WHAT IS BEING ASKED:
Working through the entries below, find how many lines include the string "This"; give only that number.

RECORD SET:
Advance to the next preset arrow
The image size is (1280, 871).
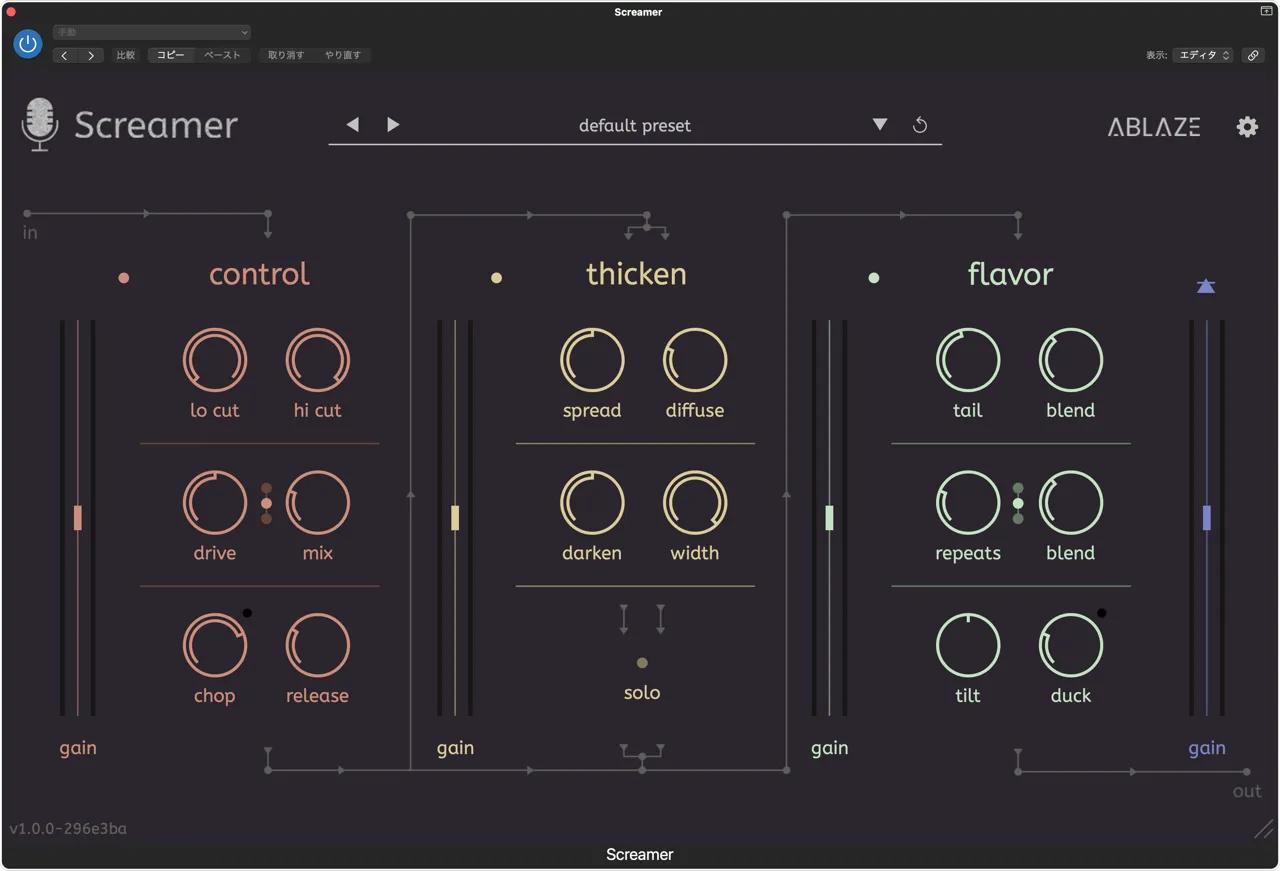click(x=393, y=125)
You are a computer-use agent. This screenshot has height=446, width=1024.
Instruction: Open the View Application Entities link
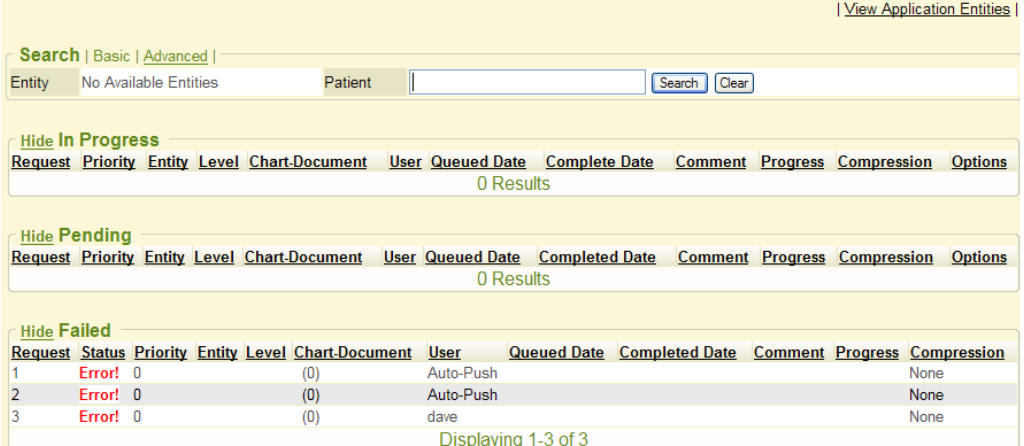coord(927,9)
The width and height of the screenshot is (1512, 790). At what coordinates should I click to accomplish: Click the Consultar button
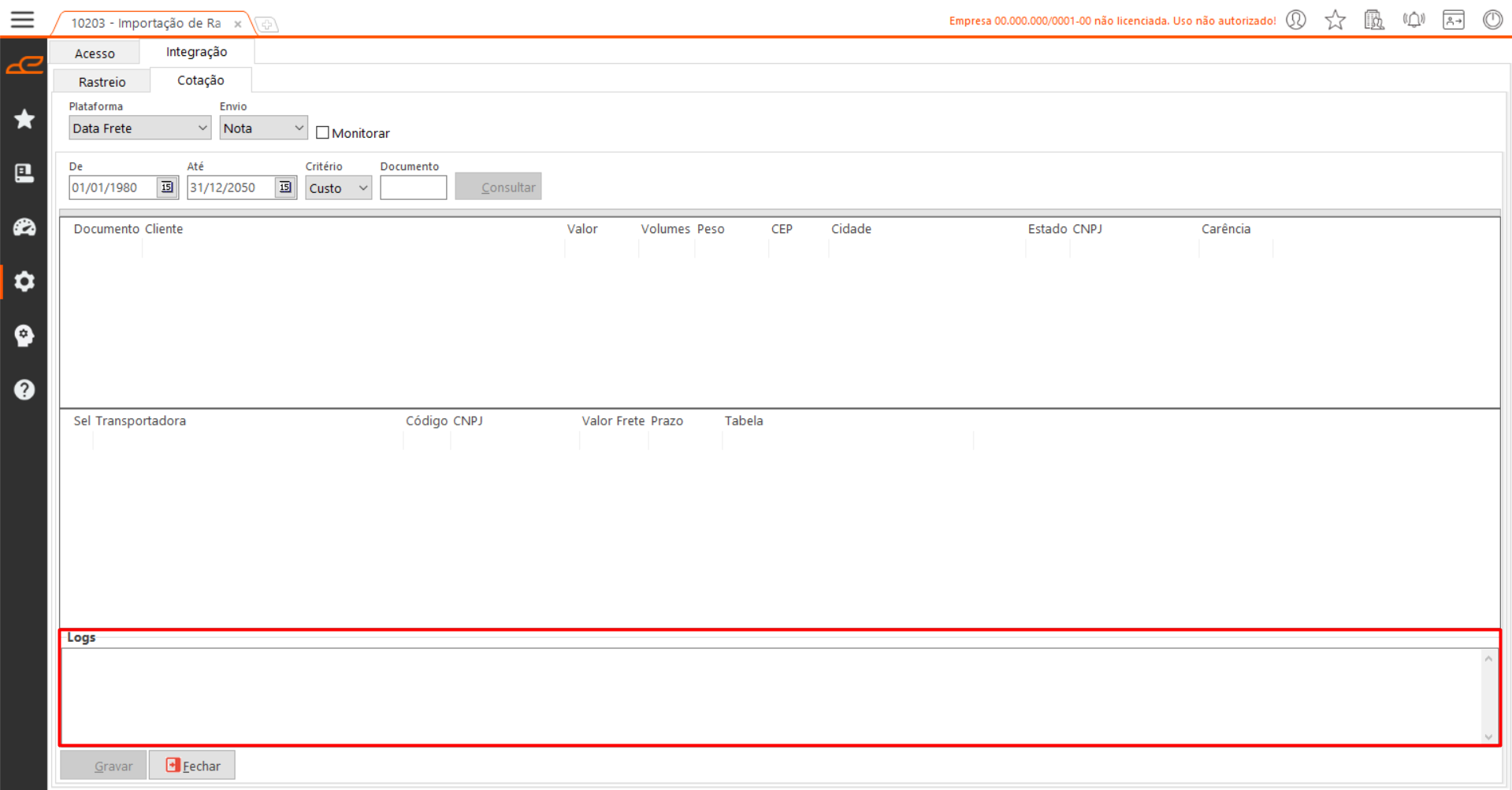[x=498, y=187]

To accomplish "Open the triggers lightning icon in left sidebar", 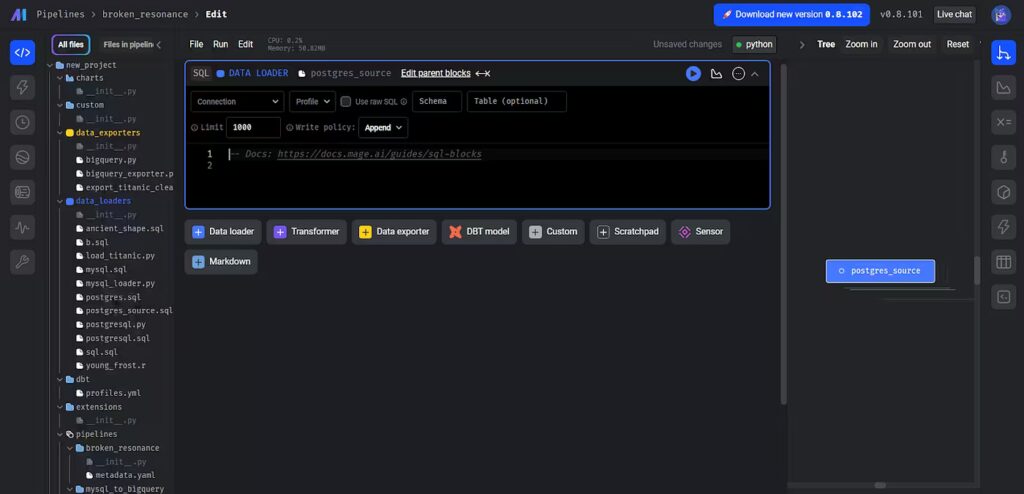I will pos(22,87).
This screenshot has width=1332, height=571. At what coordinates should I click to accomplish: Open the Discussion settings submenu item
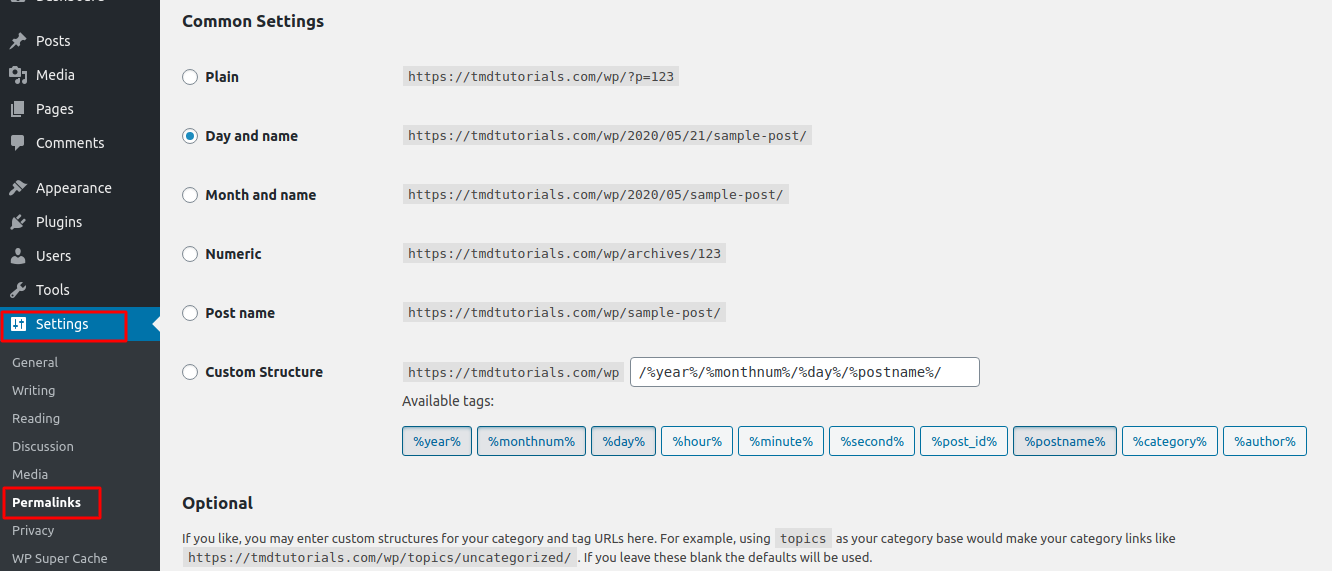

FINISHED TASK:
2